§ VORLIEGENDER TEXT
---*---

# Formatierung einer jdbTable



## oli2004 (15. Apr 2004)

Hallo,

ich habe eine jdbTable in einer Java-Applikation und die Daten einer Spalte sollen in Abhängigkeit vom Feldinhalt formatiert werden: positive Zahlen grün und negative Zahlen rot !
Kann mir jemand helfen ? Im Voraus Danke

Gruss Oli :roll:


----------



## Tobias (15. Apr 2004)

Da nimmste dir ne JTable und überschreibst den TableCellRenderer.

mpG
Tobias


----------



## Javahnsinn (17. Apr 2004)

Kannst auch 'n JEditorPane mit contenttype "text/html" nehmen und das ganze als HTML-Table formatieren. Aber Vorsicht! Braucht ziemlich viel Speicher! Bei 2500x20 Zellen reichen 128MB heap da nicht mehr.

Gruß,
Jürgen


----------



## Guest (17. Apr 2004)

Tobias hat gesagt.:
			
		

> Da nimmste dir ne JTable und überschreibst den TableCellRenderer.
> 
> mpG
> Tobias



Ich bin anscheinend nicht so gut, wie Ihr meint ;-)

Ich weiss leider nicht was ein TableCellRenderer ist !

Mit der Eigenschaft "DisplayMask" der jdbTable (bzw. der Spalte) kann eingestellt werden, dass positive Zahlen anders formatiert werden wie negative (z.B. CR oder DB angehängt).

Gibt es vielleicht eine ähnlich einfache Möglichkeit mit positiv/grün und negativ/rot ?

Danke und Gruss


----------



## oli2004 (17. Apr 2004)

Tobias hat gesagt.:
			
		

> Da nimmste dir ne JTable und überschreibst den TableCellRenderer.
> 
> mpG
> Tobias



Ich bin anscheinend nicht so gut, wie Ihr meint ;-)

Ich weiss leider nicht was ein TableCellRenderer ist !

Mit der Eigenschaft "DisplayMask" der jdbTable (bzw. der Spalte) kann eingestellt werden, dass positive Zahlen anders formatiert werden wie negative (z.B. CR oder DB angehängt).

Gibt es vielleicht eine ähnlich einfache Möglichkeit mit positiv/grün und negativ/rot ?

Danke und Gruss


----------

---*---

§ ZIEL DER AUFGABE
Fasse den Absatz aus der Forumsdiskussion zur jdbTable, der mit „Kannst auch 'n JEditorPane“ beginnt, als kurze Stichpunktliste mit seinen wichtigsten Angaben zusammen. Die Zeilen weiter unten spielen hierfür keine Rolle.

§ GESAMMELTES MATERIAL
---*---

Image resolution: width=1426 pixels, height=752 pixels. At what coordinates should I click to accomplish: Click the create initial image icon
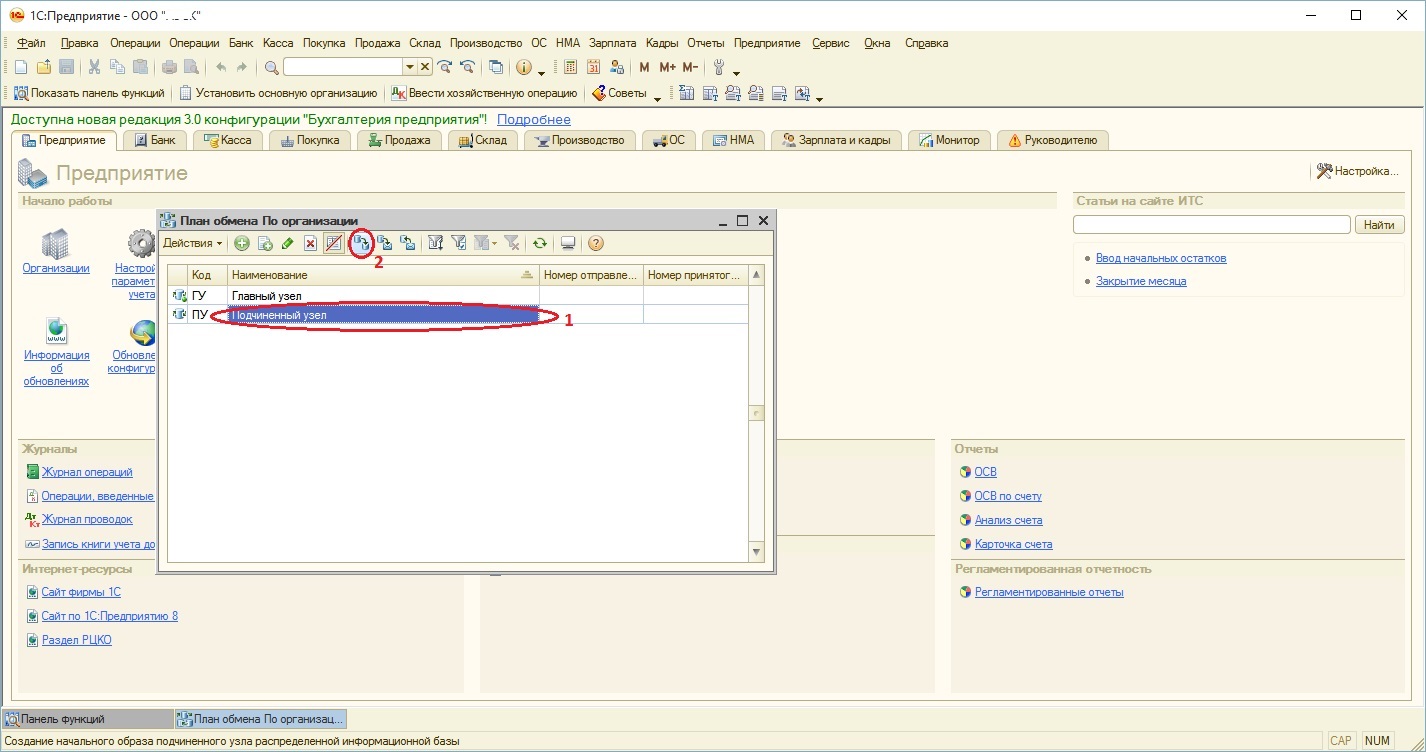[361, 243]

---*---

§ ANTWORT
- Alternative: ein JEditorPane mit dem Contenttype „text/html“ verwenden
- Die Daten als HTML-Tabelle formatieren
- Nachteil: ziemlich hoher Speicherbedarf
- Bei einer Tabelle mit 2500 × 20 Einträgen reichen 128 MB Heap nicht mehr aus